Breeder information: Baby pig scours

Baby pig scours
Baby pig scours are major ongoing problems for swine producers. Most common diarrheas are caused by various strains of Escherichia coli, a gram-negative bacteria common to the intestinal tract of all mammals. The symptom of E. coli-induced diarrhea is a watery, yellowish stool. Pigs are most susceptible from 1 to 4 days of age, at 3 weeks of age and at weaning.

Although pigs are born with little disease resistance, this resistance increases as they absorb antibodies from their mothers’ colostrum. Because pigs’ ability to absorb antibodies decreases rapidly from birth, it becomes important that they feed on colostrum soon after birth. Colostrum provides the only natural disease protection they will have until their own mechanism for antibody production begins to function effectively at 4 to 5 weeks. Disease resistance is lowest at 3 weeks. It is wise to avoid unnecessary stress (castration, vaccination, worming) at this time.

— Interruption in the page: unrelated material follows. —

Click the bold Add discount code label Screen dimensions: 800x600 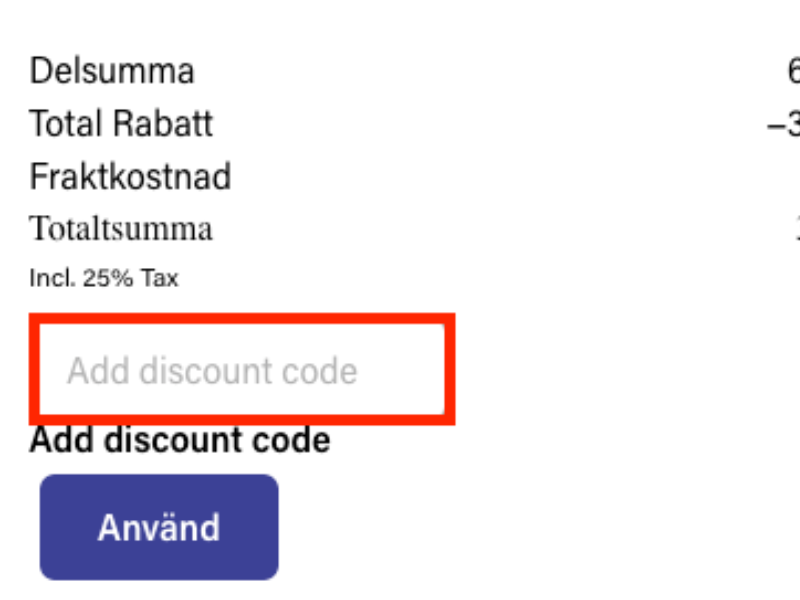point(180,439)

In treating common scours, orally administered drugs are usually more effective than injections. You should use a drug effective against the bacterial strain on your farm.

A dry, warm, draft-free environment is of primary importance in reducing scours. Sanitation is also very important in reducing the incidence of baby pig scours.

Other diseases such as transmissible gastroenteritis (TGE) and swine dysentery may cause more serious diarrhea problems. Contact your local veterinarian if diarrhea persists or does not respond to treatment.